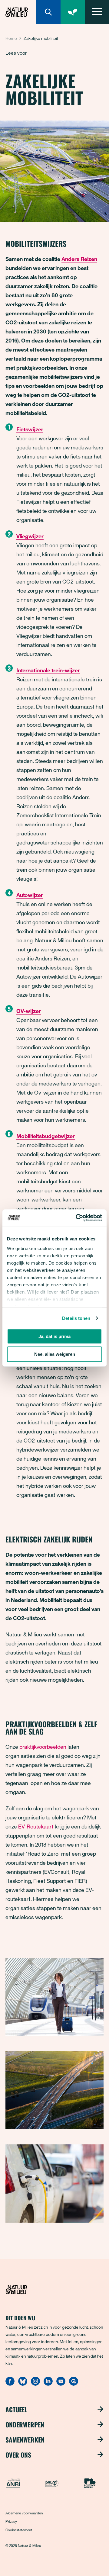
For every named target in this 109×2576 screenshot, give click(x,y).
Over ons (18, 2454)
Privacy (11, 2521)
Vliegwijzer (30, 536)
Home (11, 38)
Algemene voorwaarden (24, 2512)
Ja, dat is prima (54, 1336)
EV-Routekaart (36, 1826)
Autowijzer (29, 895)
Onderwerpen (24, 2424)
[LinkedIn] (48, 2384)
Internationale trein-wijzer (48, 670)
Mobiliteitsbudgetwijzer (45, 1136)
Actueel (16, 2409)
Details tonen (76, 1318)
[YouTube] (60, 2384)
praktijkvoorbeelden (42, 1746)
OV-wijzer (28, 1011)
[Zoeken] (48, 12)
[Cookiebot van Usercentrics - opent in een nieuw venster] (77, 1218)
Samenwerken (25, 2439)
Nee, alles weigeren (54, 1354)
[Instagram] (35, 2384)
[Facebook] (10, 2384)
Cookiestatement (18, 2529)
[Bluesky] (22, 2384)
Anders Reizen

::::::::::

Output all of the data word for word, excluding any pictures.

For every named target in this 109×2576 screenshot, give click(x,y).
Over ons (18, 2454)
Privacy (11, 2521)
Vliegwijzer (30, 536)
Home (11, 38)
Algemene voorwaarden (24, 2512)
Ja, dat is prima (54, 1336)
EV-Routekaart (36, 1826)
Autowijzer (29, 895)
Onderwerpen (24, 2424)
[LinkedIn] (48, 2384)
Internationale trein-wijzer (48, 670)
Mobiliteitsbudgetwijzer (45, 1136)
Actueel (16, 2409)
Details tonen (76, 1318)
[YouTube] (60, 2384)
praktijkvoorbeelden (42, 1746)
OV-wijzer (28, 1011)
[Zoeken] (48, 12)
[Cookiebot van Usercentrics - opent in een nieuw venster] (77, 1218)
Samenwerken (25, 2439)
Nee, alles weigeren (54, 1354)
[Instagram] (35, 2384)
[Facebook] (10, 2384)
Cookiestatement (18, 2529)
[Bluesky] (22, 2384)
Anders Reizen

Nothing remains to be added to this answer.